What Lies Beneath by J. G. Hetherton

What Lies Beneath by J. G. Hetherton

Author:J. G. Hetherton
Language: eng
Format: epub
Publisher: CROOKED LANE BOOKS


CHAPTER

23

LAURA’S FATHER ABANDONED her twice: once when she was eight years old, when he vanished for a year, and then again when he came home to die.

The first time, in late August 1996, he woke Laura before dawn, let her take a sip of his coffee, and told her she wouldn’t be going to school. It was the first day of bowhunting season, but Bruce Chambers had never been big on following rules. She watched as he cleaned the .30-30 lever-action carbine that had belonged to his own father. He buffed the walnut stock until it gleamed, his den filling with the musk of gun oil, then showed her how to sling the rifle across her shoulders.

He led her outside, across the back acreage of the Chambers farm, and up onto the gravel hump of the train tracks slashed across the rear property line. She hopped from one railroad tie to the next, and when they came to a trestle across a draw, when the ground between the ties turned to empty air, she reached for him.

“Hold my hand, Daddy,” she said.

It was a mistake.

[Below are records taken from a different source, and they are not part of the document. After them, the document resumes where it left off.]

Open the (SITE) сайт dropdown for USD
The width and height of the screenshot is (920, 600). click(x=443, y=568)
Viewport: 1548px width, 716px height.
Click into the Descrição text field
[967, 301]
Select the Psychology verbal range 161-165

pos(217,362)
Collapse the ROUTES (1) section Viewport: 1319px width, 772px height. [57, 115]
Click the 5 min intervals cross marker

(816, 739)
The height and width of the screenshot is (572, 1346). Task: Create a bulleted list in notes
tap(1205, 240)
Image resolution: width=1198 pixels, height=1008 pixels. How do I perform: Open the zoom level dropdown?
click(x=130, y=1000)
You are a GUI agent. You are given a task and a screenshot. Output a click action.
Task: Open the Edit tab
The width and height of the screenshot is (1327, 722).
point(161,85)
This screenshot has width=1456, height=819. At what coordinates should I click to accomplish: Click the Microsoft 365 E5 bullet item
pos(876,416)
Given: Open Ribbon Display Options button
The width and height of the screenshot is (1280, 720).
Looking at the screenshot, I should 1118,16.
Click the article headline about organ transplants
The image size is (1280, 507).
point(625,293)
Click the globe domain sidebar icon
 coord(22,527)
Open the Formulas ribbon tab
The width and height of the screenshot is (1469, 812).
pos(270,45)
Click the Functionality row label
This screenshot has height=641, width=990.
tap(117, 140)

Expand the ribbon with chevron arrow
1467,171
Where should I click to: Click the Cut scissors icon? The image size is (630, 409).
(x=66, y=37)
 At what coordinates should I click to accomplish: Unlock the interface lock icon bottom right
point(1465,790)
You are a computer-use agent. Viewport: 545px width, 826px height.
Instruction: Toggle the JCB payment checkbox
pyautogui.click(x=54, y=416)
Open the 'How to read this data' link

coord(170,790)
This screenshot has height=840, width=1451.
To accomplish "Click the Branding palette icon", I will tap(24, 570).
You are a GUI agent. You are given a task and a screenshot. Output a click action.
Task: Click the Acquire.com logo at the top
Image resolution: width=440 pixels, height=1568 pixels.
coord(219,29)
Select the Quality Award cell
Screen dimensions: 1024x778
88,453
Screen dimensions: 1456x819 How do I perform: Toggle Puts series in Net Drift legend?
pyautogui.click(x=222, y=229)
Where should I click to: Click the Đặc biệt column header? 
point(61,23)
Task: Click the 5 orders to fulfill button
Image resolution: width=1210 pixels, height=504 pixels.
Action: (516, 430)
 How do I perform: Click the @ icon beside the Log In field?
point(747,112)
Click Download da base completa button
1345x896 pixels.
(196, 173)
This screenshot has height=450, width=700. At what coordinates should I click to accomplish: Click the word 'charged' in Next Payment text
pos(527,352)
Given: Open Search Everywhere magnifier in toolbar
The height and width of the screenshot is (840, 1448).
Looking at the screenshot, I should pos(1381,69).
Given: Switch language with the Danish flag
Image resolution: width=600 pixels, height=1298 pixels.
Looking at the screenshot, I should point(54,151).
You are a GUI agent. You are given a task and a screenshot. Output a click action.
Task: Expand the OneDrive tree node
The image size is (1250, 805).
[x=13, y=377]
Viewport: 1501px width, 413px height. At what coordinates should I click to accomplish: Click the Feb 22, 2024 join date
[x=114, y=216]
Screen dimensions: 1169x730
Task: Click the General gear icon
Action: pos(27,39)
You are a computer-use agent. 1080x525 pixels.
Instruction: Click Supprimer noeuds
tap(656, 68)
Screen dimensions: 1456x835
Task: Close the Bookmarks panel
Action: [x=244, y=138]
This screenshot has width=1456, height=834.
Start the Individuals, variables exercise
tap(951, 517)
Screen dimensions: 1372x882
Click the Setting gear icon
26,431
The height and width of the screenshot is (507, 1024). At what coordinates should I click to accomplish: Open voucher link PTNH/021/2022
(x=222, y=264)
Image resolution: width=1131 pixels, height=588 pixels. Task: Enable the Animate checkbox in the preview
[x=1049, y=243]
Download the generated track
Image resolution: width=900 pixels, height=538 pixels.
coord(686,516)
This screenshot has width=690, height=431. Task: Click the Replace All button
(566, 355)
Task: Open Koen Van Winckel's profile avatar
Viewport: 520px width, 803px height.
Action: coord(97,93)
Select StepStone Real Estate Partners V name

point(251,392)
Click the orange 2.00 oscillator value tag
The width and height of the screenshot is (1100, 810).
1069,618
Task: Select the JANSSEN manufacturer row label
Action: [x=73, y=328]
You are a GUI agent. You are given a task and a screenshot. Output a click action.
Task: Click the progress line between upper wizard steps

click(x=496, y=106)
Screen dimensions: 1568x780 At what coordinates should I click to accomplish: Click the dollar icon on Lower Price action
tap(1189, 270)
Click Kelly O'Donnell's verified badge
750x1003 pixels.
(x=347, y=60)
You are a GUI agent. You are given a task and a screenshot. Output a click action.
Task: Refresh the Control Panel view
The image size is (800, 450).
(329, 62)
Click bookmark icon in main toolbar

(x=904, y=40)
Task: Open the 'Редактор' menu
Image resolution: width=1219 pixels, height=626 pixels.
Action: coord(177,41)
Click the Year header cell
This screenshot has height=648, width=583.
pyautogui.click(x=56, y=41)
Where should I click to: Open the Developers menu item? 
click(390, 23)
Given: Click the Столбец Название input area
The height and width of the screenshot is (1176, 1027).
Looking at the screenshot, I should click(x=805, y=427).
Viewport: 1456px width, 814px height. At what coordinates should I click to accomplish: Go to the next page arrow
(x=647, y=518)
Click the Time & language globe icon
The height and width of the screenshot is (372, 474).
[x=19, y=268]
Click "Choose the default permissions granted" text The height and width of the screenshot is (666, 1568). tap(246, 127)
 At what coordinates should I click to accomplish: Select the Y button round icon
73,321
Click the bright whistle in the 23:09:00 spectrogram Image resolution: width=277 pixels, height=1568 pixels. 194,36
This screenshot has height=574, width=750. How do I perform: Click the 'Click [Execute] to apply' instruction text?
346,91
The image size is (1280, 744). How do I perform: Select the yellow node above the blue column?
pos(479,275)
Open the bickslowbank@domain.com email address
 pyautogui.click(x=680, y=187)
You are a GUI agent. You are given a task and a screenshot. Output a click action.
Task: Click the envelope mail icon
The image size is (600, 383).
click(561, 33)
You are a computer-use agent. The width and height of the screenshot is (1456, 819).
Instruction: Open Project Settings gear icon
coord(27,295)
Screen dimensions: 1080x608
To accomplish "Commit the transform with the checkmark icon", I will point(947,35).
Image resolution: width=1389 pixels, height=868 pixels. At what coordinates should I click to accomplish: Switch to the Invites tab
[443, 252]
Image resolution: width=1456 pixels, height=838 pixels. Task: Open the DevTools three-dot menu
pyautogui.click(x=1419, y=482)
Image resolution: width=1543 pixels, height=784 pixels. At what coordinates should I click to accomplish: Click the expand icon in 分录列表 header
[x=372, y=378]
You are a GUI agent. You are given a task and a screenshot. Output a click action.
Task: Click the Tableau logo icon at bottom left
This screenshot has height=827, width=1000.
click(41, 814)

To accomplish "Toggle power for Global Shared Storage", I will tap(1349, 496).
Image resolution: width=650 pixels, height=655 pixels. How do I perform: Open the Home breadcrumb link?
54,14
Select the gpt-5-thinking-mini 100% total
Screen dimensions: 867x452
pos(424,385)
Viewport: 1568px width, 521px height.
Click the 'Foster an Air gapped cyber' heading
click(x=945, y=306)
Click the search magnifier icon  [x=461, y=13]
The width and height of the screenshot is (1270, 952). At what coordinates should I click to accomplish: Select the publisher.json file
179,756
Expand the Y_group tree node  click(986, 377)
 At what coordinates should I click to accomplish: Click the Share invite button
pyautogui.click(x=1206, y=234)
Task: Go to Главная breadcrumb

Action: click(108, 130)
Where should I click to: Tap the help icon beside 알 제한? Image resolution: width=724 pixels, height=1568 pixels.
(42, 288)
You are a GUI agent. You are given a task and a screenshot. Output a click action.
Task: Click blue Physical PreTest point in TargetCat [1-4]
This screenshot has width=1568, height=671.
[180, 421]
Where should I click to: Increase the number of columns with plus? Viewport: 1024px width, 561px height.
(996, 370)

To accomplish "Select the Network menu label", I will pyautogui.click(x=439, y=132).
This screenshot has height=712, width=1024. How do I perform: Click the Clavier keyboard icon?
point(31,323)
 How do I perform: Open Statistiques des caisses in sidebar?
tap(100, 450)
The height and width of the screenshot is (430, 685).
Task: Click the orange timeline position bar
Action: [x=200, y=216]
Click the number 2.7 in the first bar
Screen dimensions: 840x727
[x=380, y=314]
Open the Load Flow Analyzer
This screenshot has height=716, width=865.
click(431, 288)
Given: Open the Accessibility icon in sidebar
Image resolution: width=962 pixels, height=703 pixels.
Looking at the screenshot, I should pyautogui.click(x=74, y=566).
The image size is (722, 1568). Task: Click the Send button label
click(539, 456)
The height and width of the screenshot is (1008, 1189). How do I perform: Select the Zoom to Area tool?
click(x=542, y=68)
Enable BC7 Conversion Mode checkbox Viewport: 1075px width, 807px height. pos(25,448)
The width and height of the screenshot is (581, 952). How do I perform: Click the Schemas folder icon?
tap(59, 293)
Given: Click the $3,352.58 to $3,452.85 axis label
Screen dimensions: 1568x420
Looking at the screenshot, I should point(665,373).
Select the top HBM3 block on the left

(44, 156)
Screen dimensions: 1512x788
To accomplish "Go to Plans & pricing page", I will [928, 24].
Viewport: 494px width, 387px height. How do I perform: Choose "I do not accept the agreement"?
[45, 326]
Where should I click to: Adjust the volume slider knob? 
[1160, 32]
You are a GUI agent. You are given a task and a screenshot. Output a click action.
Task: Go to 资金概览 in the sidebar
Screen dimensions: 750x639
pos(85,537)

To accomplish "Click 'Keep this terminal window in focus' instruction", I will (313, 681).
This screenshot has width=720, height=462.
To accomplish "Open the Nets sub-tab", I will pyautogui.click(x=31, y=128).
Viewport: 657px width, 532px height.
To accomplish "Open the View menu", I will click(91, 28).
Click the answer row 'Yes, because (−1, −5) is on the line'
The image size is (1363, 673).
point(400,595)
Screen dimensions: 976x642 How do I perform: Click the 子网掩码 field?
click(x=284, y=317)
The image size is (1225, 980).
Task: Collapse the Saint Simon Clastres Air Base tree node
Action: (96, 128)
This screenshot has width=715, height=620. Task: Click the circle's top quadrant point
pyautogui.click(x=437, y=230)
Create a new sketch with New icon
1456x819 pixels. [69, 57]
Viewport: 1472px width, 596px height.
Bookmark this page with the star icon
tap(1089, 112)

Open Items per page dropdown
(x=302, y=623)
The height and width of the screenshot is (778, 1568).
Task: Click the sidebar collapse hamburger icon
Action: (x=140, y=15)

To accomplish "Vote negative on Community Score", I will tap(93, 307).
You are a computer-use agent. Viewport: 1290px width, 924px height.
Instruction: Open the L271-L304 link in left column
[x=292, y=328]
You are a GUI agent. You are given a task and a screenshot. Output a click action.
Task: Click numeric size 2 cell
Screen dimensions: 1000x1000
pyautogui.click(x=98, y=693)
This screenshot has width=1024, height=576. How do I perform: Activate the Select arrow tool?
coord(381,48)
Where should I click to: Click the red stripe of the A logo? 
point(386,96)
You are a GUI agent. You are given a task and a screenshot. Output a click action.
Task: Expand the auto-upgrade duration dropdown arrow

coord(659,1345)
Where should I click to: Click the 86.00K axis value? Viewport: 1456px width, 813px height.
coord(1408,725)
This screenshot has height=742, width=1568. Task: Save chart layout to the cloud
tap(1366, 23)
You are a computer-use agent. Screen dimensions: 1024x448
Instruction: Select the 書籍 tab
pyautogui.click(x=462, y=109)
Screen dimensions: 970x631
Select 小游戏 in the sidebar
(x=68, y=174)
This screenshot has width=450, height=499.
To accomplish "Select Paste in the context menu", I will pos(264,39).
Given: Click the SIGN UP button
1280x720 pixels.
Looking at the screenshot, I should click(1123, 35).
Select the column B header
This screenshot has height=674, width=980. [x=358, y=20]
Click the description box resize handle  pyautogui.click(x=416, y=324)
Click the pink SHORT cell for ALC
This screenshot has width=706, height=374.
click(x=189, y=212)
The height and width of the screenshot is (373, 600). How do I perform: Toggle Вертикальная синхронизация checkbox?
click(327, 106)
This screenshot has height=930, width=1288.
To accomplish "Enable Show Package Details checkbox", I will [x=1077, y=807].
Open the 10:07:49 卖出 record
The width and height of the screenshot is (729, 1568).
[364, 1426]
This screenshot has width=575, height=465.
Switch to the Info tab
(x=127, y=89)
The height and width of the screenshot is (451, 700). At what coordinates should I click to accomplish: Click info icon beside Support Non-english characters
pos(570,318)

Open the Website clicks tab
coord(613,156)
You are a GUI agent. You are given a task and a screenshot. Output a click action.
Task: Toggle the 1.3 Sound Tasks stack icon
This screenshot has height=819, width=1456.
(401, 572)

Of all the things her father wanted for her, helplessness was the least of them.

He batted her arm away. “Don’t need me for that anymore.”

They finished crossing, then turned perpendicular to the tracks and marched down the berm, into the longleaf pines. Their path traced a bone-dry creek bed blown full of fallen leaves. Her father’s boots stayed silent even as hers crackled.

“Quiet now,” he said. He was a soft-spoken man ordinarily, and the barnacled whisper of his voice in the trees was the same as ever. He had a voice made for hunting. One gloved finger came to his lips, the supple calfskin grating across his week-old stubble, then pointed toward higher ground.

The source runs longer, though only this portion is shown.